Volume II, draws on the foundational science described in Volume I, the Climate Science Special Report (CSSR). Volume II focuses on the human welfare, societal, and environmental elements of climate change and variability for 10 regions and 18 national topics, with particular attention paid to observed and projected risks, impacts, consideration of risk reduction, and implications under different mitigation pathways.
Chapter 20 looks at the US Caribbean – Puerto Rico and the US Virgin Islands – and assesses the possible impact of climate change on those two territories. It is thought that its conclusions can be applied to many countries within the Caribbean as a whole.
Historically, the U.S. Caribbean region has experienced relatively stable seasonal rainfall patterns, moderate annual temperature fluctuations, and a variety of extreme weather events, such as tropical storms, hurricanes, and drought. However, the Caribbean climate is changing and is projected to be increasingly variable as levels of greenhouse gases in the atmosphere increase.

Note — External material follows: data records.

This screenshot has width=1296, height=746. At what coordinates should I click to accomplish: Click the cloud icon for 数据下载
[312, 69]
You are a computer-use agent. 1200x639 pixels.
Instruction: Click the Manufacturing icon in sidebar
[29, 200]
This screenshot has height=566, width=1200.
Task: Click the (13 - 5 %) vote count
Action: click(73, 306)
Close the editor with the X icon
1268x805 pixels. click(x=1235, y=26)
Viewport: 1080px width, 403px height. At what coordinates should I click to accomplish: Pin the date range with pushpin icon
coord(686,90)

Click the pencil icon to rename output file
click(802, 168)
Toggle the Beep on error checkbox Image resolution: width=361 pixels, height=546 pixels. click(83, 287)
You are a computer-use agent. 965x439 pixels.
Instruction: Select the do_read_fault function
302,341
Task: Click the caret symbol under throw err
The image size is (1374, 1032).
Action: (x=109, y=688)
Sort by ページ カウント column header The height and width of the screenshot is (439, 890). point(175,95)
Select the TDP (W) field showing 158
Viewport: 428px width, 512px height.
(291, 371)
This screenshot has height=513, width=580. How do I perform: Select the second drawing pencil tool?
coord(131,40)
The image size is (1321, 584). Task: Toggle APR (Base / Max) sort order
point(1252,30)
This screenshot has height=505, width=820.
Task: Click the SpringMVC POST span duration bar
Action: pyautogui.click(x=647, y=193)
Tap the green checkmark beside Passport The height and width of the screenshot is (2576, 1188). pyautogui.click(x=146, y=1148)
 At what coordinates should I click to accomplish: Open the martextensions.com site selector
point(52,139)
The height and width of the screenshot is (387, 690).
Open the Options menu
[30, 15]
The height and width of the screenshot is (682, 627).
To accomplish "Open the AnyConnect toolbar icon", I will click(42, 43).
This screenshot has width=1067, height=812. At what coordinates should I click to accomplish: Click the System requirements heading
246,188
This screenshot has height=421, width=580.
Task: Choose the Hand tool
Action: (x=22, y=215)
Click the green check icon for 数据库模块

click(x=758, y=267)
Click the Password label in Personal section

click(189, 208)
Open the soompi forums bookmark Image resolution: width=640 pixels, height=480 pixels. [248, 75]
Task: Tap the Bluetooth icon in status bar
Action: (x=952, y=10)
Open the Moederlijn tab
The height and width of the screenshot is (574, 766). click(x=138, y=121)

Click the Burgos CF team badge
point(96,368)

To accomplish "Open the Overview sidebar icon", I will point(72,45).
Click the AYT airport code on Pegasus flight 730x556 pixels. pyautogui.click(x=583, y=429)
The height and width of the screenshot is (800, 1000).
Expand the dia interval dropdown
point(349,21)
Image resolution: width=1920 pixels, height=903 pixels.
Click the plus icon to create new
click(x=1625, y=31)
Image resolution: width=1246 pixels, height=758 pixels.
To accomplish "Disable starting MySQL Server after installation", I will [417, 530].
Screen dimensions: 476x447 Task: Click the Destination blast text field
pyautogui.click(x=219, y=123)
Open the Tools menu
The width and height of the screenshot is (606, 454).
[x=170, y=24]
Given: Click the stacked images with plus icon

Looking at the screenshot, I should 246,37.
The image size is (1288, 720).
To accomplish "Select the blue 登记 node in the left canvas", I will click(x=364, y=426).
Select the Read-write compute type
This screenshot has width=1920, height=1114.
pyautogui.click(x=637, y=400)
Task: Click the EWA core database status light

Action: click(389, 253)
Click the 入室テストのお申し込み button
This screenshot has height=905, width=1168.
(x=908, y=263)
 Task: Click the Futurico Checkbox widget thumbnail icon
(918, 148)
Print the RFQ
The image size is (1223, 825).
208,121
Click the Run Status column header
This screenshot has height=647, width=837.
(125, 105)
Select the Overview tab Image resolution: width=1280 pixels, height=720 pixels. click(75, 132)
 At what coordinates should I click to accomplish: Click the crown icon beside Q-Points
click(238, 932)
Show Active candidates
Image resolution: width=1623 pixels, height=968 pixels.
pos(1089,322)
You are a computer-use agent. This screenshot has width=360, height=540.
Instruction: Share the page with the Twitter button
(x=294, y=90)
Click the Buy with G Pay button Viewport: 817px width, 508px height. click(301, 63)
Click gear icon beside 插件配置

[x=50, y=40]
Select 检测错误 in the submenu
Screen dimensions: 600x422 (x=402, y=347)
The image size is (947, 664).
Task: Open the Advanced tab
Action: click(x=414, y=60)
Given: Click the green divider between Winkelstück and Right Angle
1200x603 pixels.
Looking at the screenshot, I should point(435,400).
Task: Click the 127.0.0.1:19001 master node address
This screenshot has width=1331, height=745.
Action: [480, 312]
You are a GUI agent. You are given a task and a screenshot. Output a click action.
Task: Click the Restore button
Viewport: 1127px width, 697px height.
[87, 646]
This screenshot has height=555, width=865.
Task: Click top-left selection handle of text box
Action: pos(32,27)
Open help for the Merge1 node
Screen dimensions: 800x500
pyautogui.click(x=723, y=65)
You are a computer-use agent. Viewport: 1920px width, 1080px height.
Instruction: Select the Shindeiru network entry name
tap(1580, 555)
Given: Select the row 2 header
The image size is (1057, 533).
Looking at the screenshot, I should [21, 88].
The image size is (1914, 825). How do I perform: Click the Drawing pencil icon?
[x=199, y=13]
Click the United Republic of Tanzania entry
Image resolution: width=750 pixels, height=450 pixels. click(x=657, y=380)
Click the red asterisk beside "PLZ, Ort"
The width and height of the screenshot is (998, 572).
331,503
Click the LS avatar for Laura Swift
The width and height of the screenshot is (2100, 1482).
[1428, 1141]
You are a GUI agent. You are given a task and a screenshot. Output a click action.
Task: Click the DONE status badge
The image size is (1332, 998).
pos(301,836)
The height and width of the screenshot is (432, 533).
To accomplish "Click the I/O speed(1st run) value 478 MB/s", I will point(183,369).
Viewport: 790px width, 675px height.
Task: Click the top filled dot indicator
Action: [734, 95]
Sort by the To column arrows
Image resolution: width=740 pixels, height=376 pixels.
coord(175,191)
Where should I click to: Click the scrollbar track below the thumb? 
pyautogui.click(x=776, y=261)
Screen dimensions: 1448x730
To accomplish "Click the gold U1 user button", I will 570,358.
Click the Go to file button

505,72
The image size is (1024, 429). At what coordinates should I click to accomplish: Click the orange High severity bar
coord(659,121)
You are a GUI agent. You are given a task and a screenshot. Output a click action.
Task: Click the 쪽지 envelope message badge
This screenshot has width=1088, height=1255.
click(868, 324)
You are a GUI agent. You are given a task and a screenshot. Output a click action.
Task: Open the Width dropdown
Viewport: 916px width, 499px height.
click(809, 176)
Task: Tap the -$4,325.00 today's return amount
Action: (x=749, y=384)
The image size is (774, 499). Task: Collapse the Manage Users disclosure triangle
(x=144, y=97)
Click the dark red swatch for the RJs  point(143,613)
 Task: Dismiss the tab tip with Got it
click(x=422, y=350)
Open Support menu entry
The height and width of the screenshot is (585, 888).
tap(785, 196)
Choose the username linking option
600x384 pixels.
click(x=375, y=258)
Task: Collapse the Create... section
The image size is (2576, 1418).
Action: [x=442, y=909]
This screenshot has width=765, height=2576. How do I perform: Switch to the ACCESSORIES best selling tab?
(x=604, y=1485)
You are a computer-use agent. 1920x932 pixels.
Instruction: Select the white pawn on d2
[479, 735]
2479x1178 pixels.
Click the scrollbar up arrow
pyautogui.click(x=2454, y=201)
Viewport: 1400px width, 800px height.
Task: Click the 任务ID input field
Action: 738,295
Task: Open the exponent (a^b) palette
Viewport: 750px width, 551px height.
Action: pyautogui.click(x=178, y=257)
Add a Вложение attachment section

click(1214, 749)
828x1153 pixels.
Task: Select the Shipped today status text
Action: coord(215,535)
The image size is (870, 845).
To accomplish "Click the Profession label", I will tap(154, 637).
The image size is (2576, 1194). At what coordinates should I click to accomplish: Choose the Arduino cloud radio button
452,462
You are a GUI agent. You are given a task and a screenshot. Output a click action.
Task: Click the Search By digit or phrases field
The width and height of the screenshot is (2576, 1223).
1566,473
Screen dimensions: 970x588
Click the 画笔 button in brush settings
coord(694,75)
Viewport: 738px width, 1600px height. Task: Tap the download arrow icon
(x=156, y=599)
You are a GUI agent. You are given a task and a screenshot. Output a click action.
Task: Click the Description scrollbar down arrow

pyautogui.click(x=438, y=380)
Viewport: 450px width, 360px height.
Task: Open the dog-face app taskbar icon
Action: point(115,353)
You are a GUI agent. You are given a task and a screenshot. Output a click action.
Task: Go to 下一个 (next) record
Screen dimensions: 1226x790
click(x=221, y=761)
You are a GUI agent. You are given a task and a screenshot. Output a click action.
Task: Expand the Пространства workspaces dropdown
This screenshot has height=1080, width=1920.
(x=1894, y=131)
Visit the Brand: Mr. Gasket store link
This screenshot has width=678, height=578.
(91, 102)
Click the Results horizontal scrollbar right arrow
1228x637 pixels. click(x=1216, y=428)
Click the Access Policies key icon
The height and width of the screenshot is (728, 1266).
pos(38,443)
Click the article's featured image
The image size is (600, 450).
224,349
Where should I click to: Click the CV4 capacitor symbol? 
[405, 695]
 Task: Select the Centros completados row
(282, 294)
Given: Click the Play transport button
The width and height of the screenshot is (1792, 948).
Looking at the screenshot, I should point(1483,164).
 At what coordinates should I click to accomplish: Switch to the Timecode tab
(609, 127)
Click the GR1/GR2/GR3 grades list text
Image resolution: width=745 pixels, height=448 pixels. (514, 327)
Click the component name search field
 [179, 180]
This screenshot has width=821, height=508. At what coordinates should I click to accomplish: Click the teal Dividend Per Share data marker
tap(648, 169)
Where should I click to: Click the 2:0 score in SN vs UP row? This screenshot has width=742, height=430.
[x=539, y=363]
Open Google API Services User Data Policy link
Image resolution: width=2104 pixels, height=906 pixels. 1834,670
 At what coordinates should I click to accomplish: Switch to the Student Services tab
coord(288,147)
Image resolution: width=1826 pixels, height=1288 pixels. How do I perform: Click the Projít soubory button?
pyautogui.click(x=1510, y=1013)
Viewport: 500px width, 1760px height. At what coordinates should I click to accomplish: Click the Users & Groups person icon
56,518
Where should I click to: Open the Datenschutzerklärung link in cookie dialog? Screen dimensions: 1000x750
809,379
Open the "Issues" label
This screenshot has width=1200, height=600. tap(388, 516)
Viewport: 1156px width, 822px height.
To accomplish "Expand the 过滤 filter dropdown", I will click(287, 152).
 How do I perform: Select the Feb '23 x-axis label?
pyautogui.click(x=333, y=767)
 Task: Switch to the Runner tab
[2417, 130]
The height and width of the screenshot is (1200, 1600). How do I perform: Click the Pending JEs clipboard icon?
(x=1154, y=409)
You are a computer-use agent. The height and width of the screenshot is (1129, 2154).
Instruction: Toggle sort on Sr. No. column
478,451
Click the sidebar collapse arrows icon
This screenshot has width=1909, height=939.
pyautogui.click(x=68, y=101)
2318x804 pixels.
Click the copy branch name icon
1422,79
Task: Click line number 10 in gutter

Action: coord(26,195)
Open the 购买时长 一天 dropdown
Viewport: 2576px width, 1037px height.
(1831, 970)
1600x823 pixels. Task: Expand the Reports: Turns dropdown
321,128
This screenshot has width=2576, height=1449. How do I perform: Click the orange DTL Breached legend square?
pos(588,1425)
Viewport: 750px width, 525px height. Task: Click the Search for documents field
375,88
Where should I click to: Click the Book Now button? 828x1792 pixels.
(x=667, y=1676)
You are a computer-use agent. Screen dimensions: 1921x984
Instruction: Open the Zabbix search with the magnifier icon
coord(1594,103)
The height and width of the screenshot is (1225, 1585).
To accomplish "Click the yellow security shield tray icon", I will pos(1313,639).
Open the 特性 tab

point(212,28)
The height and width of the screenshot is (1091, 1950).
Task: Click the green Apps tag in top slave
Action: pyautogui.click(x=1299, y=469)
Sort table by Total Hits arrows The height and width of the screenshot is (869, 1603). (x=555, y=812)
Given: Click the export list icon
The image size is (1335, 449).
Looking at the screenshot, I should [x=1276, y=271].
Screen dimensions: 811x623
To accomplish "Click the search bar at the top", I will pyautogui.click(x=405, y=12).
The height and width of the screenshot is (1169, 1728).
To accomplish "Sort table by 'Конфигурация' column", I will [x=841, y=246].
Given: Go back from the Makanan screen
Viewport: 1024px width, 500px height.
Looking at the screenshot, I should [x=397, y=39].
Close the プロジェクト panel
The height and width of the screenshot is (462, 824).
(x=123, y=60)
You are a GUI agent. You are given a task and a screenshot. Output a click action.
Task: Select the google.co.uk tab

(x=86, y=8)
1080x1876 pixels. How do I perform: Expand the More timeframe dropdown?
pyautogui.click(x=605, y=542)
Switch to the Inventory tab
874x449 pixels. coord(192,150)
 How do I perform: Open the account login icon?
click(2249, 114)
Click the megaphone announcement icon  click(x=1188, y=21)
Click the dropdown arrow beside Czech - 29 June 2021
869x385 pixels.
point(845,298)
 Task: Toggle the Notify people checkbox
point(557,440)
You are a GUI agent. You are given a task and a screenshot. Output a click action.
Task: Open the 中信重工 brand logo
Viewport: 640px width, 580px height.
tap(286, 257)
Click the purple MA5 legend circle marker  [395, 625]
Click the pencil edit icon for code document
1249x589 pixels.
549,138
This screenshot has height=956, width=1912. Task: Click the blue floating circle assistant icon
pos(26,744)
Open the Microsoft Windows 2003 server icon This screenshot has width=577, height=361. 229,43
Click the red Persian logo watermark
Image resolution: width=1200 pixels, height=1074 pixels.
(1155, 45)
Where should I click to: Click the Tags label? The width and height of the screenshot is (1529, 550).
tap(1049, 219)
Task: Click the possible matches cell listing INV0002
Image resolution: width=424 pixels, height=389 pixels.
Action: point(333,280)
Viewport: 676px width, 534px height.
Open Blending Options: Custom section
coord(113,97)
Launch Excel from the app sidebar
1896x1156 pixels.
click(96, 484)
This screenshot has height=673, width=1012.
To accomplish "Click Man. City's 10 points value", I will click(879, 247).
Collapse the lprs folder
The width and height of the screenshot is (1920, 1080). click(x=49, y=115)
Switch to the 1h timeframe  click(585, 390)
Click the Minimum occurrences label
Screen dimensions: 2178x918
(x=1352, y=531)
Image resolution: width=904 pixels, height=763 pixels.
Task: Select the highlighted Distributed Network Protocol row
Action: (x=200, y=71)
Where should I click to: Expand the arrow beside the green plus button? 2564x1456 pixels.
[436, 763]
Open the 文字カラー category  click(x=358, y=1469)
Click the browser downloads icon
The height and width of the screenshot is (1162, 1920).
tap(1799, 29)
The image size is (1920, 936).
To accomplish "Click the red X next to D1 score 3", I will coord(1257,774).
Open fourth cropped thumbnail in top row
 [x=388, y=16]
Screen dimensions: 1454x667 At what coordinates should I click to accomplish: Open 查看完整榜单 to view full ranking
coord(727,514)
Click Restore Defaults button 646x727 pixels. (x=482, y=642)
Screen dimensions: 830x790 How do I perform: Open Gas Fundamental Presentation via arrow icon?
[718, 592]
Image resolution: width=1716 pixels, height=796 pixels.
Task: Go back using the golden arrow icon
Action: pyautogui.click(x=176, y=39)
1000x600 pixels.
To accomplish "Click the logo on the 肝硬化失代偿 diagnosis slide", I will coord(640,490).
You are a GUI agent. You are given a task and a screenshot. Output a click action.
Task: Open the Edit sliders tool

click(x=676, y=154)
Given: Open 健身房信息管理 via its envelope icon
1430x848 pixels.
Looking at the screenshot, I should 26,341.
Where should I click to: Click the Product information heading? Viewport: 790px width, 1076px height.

The high percentage of coastal area relative to the total island land area in the U.S. Caribbean means that a large proportion of the region’s people, infrastructure, and economic activity are vulnerable to sea level rise, more frequent intense rainfall events and associated coastal flooding, and saltwater intrusion. High levels of exposure and sensitivity to risk in the U.S. Caribbean region are compounded by a low level of adaptive capacity, due in part to the high costs of mitigation and adaptation measures relative to the region’s gross domestic product, particularly when compared to continental U.S. coastal areas. The limited geographic and economic scale of Caribbean islands means that disruptions from extreme climate-related events, such as droughts and hurricanes, can devastate large portions of local economies and cause widespread damage to crops, water supplies, infrastructure, and other critical resources and services.
The U.S. Caribbean territories of Puerto Rico and the U.S. Virgin Islands (USVI) have distinct differences in topography, language, population size, governance, natural and human resources, and economic capacity. However, both are highly dependent on natural and built coastal assets; service-related industries account for more than 60% of the USVI economy. Beaches, affected by sea level rise and erosion, are among the main tourist attractions.
In Puerto Rico, critical infrastructure (for example, drinking water pipelines and pump stations, sanitary pipelines and pump stations, wastewater treatment plants, and power plants) is vulnerable to the effects of sea level rise, storm surge, and flooding.
In the USVI, infrastructure and historical buildings in the inundation zone for sea level rise include the power plants on both St. Thomas and St. Croix; schools; housing communities; the towns of Charlotte Amalie, Christiansted, and Frederiksted; and pipelines for water and sewage.
Climate change will likely result in water shortages due to an overall decrease in annual rainfall, a reduction in ecosystem services, and increased risks for agriculture, human health, wildlife, and socioeconomic development in the U.S. Caribbean. These shortages would result from some locations within the Caribbean experiencing longer dry seasons and shorter, but wetter, wet seasons in the future.
Extended dry seasons are projected to increase fire likelihood.
Excessive rainfall, coupled with poor construction practices, unpaved roads, and steep slopes, can exacerbate erosion rates and have adverse effects on reservoir capacity, water quality, and nearshore marine habitats.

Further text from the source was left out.